Wow.. sad story, first of all remember, its NOT YOUR FAULT. You seem to have a sweet and tender heart and take everything on your shoulders - that is why there is always Drama. This horse had a problem that was in no way your fault.. it was just his time to go. I am sure he recieved the best care you know how to give at your barn.. and thats all you can do .. I am sorry that problems have happened, but that is always what happens when people are involved. the Bible even states " When I go to do good, Evil is present".. meaning bad always goes with the good.. I have never boarded horses, or had to board a horse either for that matter, but my sister house sat for a lady once and during the night the mare (who had a 3 day old foal on her) coliced and died .. THAT WAS A NIGHTMARE... Hope things go better for you..


----------



## maura (Nov 21, 2009)

Sorry, Starline, that's a tough one. 

But the tiny silver lining her is that it's clear from the necropsy that his death was in no way related to your management. 

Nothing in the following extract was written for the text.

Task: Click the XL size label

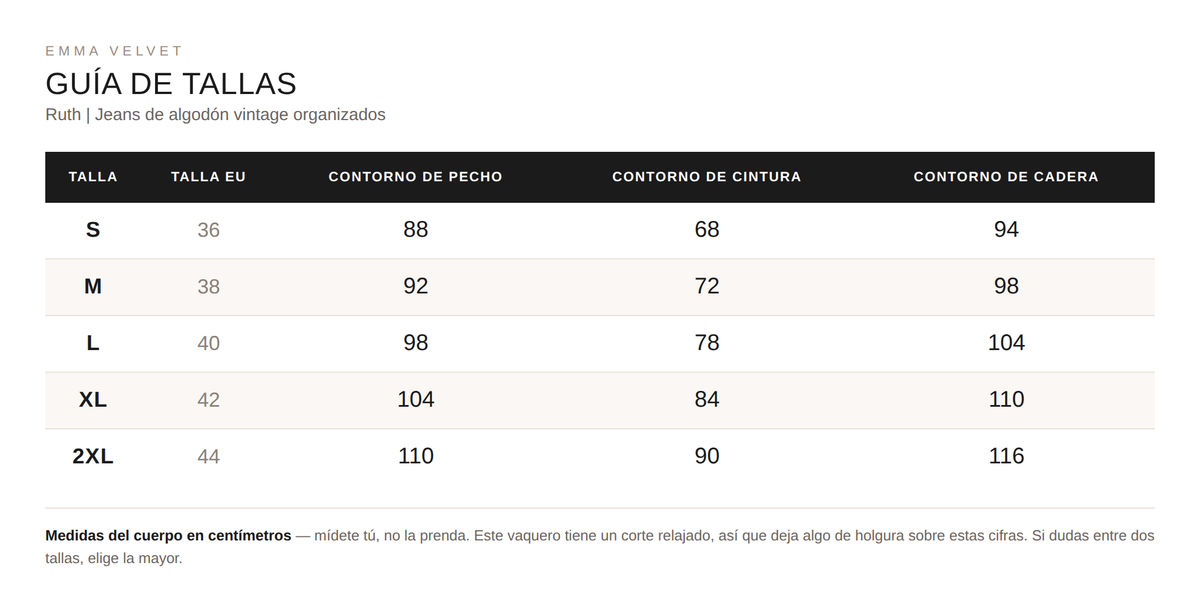Action: (x=93, y=400)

Oh it's a tiny blessing that he died at the vet clinic, not at your place, so yoiu don't have the chore and the emotional trauma of disposing of the body.


----------



## luvmyperch (Oct 5, 2009)

Starline, I can only imagine how stressful running a boarding barn must be. However, from this and other posts, it's a little unfair to be looking at so many of these situations only as it pertains to the impact it has on your life. I would be heartbroken if this happened to a horse that I knew and feel horrible for the owners. I'm sure you are, but the way you express youself comes across as "poor me". In this situation in particular, it's much more about the horse and it's owners who are grieving. You did what you could, and these things WILL happen when you run a business. I'm sorry to say this, but your barn might be a little less drama filled if you focused less on your personal feelings and the inconveniences to your life. You're a professional BO now, there will always be difficulties along with the "fun stuff".


----------



## Honeysuga (Sep 1, 2009)

Wow, that sounds like uber fun. Makes me never want to beard horses.... You handled it well though, kudos. Glad you guys caught on before he just turned up dead out in the pasture when the owners came to see him...


----------



## sillybunny11486 (Oct 2, 2009)

At just about every barn Ive boarded at a horse has died. Mostly colic or old age. Its just part of the business. 

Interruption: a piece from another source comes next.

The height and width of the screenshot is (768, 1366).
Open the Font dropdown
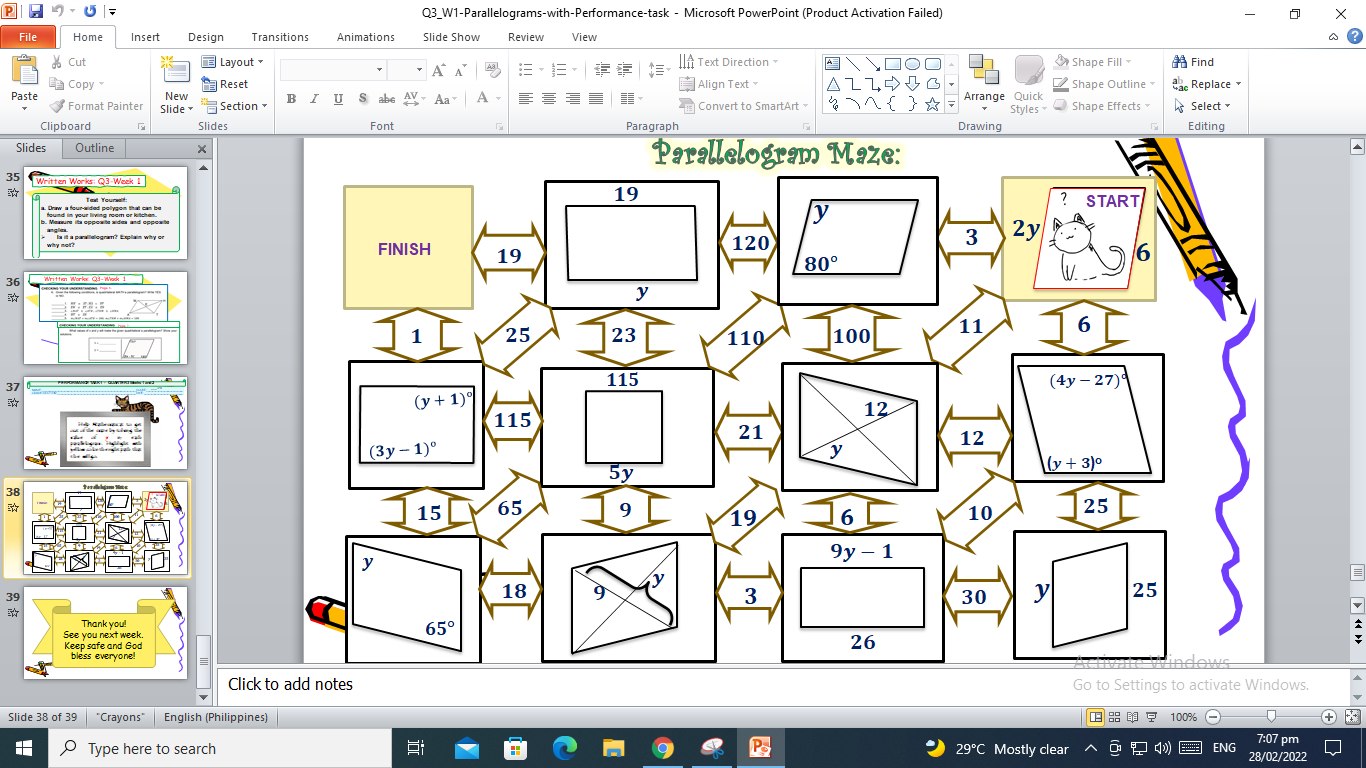point(378,69)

Its horrible but you really should have a plan incase a horse dies on the property. You should already have the number of someone who will take the body. The owner is going to be very distraught in most cases, so you need to think ahead.


----------



## MIEventer (Feb 15, 2009)

Wow, what a sad story. The poor horse! How horrible for he to of had to go through that, but at least you, as a BO took the reins and got what you needed to be done - done.

Your Barn Help noticed signs, you came as soon as as possible and did the best you could. 

This isn't your fault, and I know you are going to play the blame game, but crap happens.

What is a strangulating lipoma?


----------



## Speed Racer (Oct 21, 2009)

MIEventer said:


> What is a strangulating lipoma?


It's an intra-abdominal tumor that can cause colic-like symptoms. Usually found in older horses, and for some reason, mostly geldings.

The only recourse is surgery, and the success/survival rate is 35-50%. Not great odds for any horse, especially an older one.

I think the owner made the right decision. My deepest sympathy on her loss.

OP, if you're a BO you're going to have to deal with sickness and death with other people's horses. If you can't take it, then you might want to think about another line of work. It's not all about _you_ and your emotional trauma, it's about the horses and their owners.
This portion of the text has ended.